Estas são na génese as razões por que o ajustamento da inflação subjacente tende necessariamente a ser mais lenta e nada têm a ver com a procura e muito menos com as dinâmicas do mercado de trabalho.

Índice dos preços alimentares e agrícolas das Nações Unidas (FAO)

Daí que, depois dos múltiplos eventos que afetaram a inflação, do enorme choque energético que contaminou transversalmente os preços dos bens e serviços, não querer agora esperar para devidamente medir o impacto da reversão dos preços de energia e os efeitos desfasados da subida vertiginosa das taxas de juro, parece um ato de pura insensatez, que não está à altura da credibilidade de um Banco Central.

O caso americano é ainda mais intrigante, porque a Reserva Federal fez uma pausa apenas há um mês para aferir os impactos da sua politica após 10 subidas consecutivas em menos de 15 meses. Convém relembrar que a taxa média diretora da Fed em 2021 era de apenas 0,125%, o ano passado foi de 1,80% e este ano já está em 4,9%.

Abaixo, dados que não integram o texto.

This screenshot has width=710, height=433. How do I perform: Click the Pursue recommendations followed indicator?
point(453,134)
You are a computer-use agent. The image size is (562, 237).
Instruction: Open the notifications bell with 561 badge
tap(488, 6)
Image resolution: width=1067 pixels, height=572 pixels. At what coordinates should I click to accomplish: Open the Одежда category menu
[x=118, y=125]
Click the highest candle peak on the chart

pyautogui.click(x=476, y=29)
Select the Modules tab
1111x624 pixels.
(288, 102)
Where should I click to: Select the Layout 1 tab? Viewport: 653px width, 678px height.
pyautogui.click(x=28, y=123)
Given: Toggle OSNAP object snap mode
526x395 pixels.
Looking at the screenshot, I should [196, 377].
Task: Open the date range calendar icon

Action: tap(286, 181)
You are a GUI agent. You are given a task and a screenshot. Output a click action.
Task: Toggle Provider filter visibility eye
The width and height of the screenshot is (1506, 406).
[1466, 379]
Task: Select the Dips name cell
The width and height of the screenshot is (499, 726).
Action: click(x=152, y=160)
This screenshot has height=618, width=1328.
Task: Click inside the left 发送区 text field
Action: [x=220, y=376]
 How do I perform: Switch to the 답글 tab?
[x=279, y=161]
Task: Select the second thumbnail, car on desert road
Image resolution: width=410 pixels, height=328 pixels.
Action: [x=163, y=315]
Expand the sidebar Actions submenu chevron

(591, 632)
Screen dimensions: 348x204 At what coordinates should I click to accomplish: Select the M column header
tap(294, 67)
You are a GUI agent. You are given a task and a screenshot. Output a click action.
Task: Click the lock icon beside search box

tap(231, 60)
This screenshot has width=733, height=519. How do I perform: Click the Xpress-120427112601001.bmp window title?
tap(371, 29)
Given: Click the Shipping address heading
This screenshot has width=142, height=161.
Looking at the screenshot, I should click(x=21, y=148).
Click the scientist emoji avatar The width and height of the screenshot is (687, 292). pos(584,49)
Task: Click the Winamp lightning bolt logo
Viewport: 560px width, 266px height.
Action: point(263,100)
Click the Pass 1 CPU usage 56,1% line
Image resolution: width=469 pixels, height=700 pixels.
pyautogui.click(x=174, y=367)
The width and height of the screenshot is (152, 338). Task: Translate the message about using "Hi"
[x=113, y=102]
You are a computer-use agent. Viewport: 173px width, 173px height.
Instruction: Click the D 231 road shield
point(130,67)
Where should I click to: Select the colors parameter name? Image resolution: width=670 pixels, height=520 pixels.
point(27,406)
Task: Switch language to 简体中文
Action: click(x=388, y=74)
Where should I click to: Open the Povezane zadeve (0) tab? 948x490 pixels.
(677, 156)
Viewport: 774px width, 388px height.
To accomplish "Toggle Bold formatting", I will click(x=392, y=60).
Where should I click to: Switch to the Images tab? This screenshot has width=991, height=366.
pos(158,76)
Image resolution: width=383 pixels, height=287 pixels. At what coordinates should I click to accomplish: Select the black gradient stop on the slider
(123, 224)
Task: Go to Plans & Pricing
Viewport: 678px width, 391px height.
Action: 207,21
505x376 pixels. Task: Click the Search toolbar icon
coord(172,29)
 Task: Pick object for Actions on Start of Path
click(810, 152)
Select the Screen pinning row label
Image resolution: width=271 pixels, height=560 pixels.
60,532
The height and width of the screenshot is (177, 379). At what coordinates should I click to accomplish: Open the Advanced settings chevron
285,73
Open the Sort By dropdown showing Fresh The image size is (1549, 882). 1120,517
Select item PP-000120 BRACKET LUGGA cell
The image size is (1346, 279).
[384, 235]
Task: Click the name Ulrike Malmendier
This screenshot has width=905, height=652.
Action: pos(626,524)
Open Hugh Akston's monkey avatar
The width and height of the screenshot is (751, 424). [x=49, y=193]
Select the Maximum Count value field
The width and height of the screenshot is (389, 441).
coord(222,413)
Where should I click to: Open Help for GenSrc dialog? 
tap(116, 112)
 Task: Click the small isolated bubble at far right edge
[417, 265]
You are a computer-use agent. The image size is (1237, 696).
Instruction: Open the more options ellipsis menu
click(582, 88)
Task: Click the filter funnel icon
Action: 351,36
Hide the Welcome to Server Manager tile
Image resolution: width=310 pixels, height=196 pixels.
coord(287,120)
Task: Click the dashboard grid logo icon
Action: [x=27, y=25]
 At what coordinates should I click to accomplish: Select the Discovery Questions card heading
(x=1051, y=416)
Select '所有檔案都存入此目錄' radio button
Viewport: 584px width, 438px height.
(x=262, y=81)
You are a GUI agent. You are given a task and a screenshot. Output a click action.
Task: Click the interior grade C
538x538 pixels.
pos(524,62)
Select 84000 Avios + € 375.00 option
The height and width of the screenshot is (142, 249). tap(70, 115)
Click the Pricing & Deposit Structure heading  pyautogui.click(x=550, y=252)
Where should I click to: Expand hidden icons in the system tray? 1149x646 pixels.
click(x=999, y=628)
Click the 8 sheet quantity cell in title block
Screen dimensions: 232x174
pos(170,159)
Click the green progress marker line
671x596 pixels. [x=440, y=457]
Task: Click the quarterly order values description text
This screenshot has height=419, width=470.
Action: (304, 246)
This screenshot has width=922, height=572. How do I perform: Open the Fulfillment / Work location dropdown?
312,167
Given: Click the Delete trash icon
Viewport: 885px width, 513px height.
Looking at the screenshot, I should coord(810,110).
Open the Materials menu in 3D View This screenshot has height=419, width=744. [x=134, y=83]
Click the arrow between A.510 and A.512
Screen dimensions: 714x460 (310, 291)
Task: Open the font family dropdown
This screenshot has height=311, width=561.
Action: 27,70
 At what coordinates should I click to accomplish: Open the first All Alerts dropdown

Atualmente sabe-se que nos EUA o excesso de poupanças do covid já foi esgotado (fonte: Haver Analytics), que o emprego apesar de elevado, os salários reais apenas subiram 0,21% em termos anuais, entre dezembro de 2019 e junho de 2023 (fonte: bloomberg), que o rácio de inventários sobre vendas está em máximos (fonte: Morgan Stalnley), e que o número de falências está a aumentar com cerca de 37% das empresas não financeiras em dificuldades (fonte Fed).

Com tudo isto e após 10 subidas de taxas de juro da Fed, faz algum sentido fazer uma pausa apenas por um mês?

É caso para perguntar se os Bancos Centrais têm consciência de como têm estado a adulterar o seu instrumento mais eficaz e supostamente mais credível, o Forward Guidance.